Réponse de le 29/10/2019 à 13:42 :
Non
Car si c’était le cas : cette mesure concernerait tout le monde de 18- 62 ans .... et ce n’est pas le cas... un public précis est «  visé » par cette mesure qui exclue et fragilise un public déjà fragile .
a écrit le 29/10/2019 à 12:43 :
Bonjour ,

Ces mesures ne sont pas cohérentes avec le contexte du monde du travail actuel :
1) augmentation des CDD
2) contrats courts
3) rejet des seniors à cause de l’âge
4) rejet des jeunes par manque d’expérience
5) plafonnement des indemnités prudhommales
6) carte blanche pour les employeurs
Pour divers abus envers les salariés
7) pas de réglementation des employeurs pour «  les inviter » à lutter contre le chômage, pour que les employeurs revoient à la baisse leur exigence par rapport aux nombres de chômeurs et le marché du travail ( l’employeur veut un âge médium , sans contrainte, polyvalent ,qui demande pas un gros salaire , qui a des diplômes au minimum bac + 2 et minimum 2 ans d’expériences)
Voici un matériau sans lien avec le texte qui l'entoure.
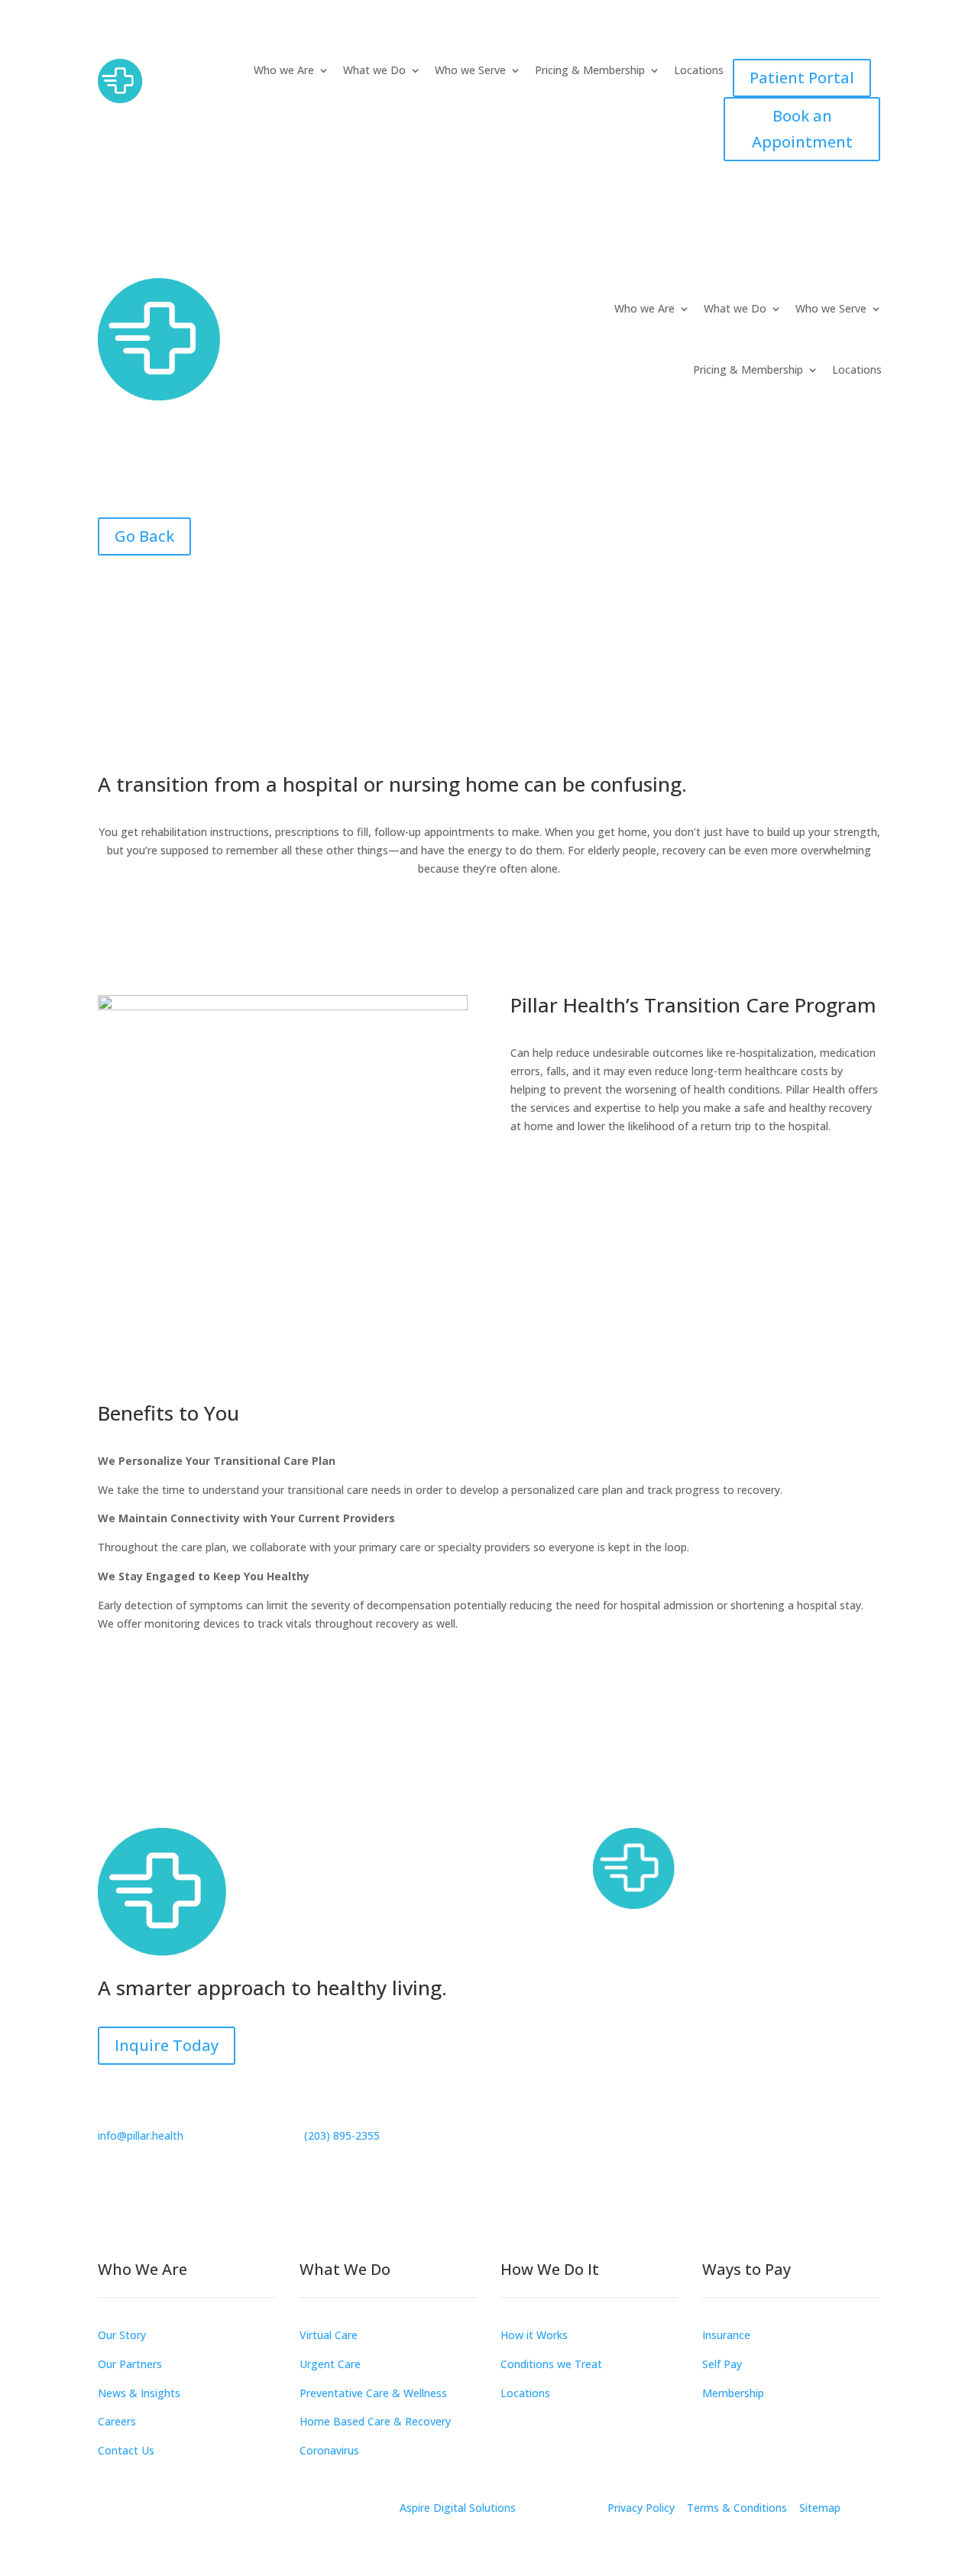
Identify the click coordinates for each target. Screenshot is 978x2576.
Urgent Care (330, 2364)
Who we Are (284, 71)
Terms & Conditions (737, 2507)
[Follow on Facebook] (522, 2116)
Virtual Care (329, 2335)
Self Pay (722, 2364)
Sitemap (819, 2507)
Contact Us (126, 2450)
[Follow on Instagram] (553, 2116)
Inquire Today (167, 2045)
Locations (699, 71)
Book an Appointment (802, 128)
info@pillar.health (140, 2135)
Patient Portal (802, 77)
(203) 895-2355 (342, 2135)
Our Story (122, 2335)
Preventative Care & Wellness (373, 2393)
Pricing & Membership (590, 71)
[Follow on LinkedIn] (584, 2116)
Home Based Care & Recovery (375, 2421)
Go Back (144, 536)
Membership (733, 2393)
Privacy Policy (641, 2507)
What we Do (374, 71)
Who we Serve (470, 71)
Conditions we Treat (551, 2364)
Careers (117, 2421)
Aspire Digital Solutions (458, 2507)
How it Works (534, 2335)
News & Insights (139, 2393)
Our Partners (130, 2364)
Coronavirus (329, 2450)
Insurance (726, 2335)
Avec ce «  contexte » comment voulez vous améliorez le pouvoir d’achat ?
Ce sont plus des «  blocages sociétal «  pour filtrer et faire de la discrimination sociale .
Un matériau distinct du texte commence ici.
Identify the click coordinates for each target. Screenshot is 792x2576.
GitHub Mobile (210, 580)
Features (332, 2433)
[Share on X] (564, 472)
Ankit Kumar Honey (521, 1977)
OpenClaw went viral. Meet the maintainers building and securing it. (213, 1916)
Moi aux prochaines élections je vote celui qui défends les «  droits des salariés «  ni la gauche ( qui a détruit avec la loi du travail ) ni le Lrem ( qui continu la destruction) ni le LR ex UMP ( qui a tué le pouvoir d’achat avec les lois fiscales de 2004-2007...)

Cordialement,
Réponse de le 30/10/2019 à 8:54 :
Ce n'est pas fait pour fragiliser encore plus un public déjà fragilisé. C'est fait pour lutter contre l'abus de CDD par un public qui les recherche pour vivre au frais de la princesse. Je suis gérant de restaurant et je peux vous assurer que nombres de salariés VEULENT des contrats courts pour bosser un minimum et pouvoir voyager ou flâner ensuite au frais de l'UNEDIC. Il s'agit donc aussi parfois de CHOIX délibérés cher monsieur.
Cordialement
a écrit le 29/10/2019 à 12:36 :
Ce n'est pas parce que l'on ne VEUT pas travailler mais parce que l'on ne PEUT pas travailler. "Y' a pas de travail disent les entreprises": ce sont les pauvres qui payent le prix de la précarité du marché de l'emploi.
Le coup de pouce indemnitaire de PE permettait de survivre; le supprimer c'est nous tuer, pas nous aider.
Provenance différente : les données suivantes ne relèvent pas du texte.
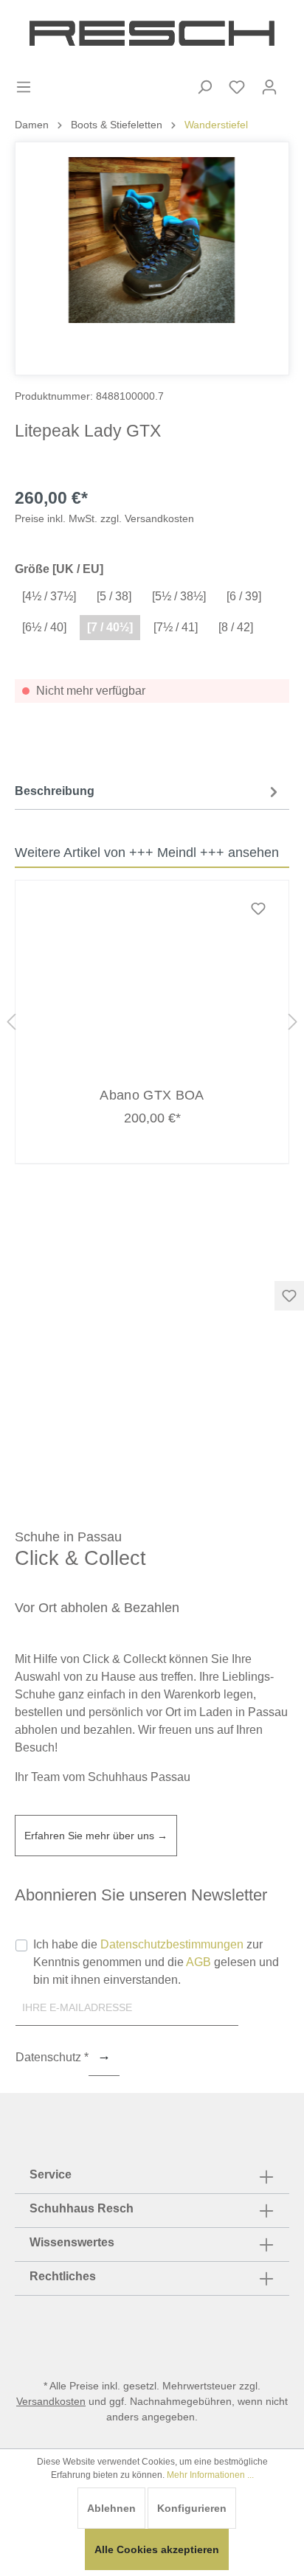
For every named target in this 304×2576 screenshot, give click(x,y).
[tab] (148, 790)
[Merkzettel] (237, 87)
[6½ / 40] (44, 627)
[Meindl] (253, 429)
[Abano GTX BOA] (152, 984)
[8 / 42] (235, 627)
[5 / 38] (114, 596)
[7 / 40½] (110, 627)
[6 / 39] (244, 596)
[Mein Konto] (269, 87)
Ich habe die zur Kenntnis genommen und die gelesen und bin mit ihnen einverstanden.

Ce n'est pas une formation bidon en Programmation Neuro Linguistique ou un bilan de dévalorisation chez les copains de PE qui vous permettra de trouver un emploi durable.
Réponse de le 29/10/2019 à 15:46 :
Votre commentaire est très pessimiste et dans tous les cas les français au global veulent que tout s'améliore sans rien changer. Portugal, Espagne, Irelande, autant de pays qui ont pris des mesures drastiques pour être aujourd'hui en bonne santé (ou du moins nettement meilleur qu'elle ne l'était).

Du travail il y en a... Sinon le site de pôle emploi serait vide ! Si il n'y en a pas dans votre secteur, pléthore de formation existe et ne parlez pas de Programmation je ne sais quoi mais il existe de VRAIES formation, le seul problème y est l'accès autrement dit savoir que ces informations existent.
Ma soeur en a fait une, une amie en reconversion également donc sachez monsieur que si vous le souhaitez il y en a.
a écrit le 29/10/2019 à 12:07 :
Réforme détestable sur le fond comme sur la forme.

Les cadres sup qui sont encore au chômage au bout de 6 mois se comptent sur les doigts de la main et en général ils ont des réserves financières qui vont leur éviter de terminer SDF en quelques semaines.

les nouveaux "droits" pour les démissionnaires sont tellement encadrés qu'il ne bénéficieront à personne.

Le gros des coupes de budget va donc taper fort sur ceux qui se lèvent tôt pour aller chercher du travail et ne trouvent que des CDD merdiques.

Et la pénalisation financière des entreprises qui abusent des CDD et des contrats précaires?
Pénicaud l'a fait remettre à 2021... quel courage!
a écrit le 29/10/2019 à 10:51 :
Bougez pas je devine... Moins de pouvoir d'achat et de respect envers le travailleur non ?

Oui je sais facile... Faut dire aussi que le travail c'est tellement sale, les gens le pratiquant le sont aussi forcément !

La Rente En Marche.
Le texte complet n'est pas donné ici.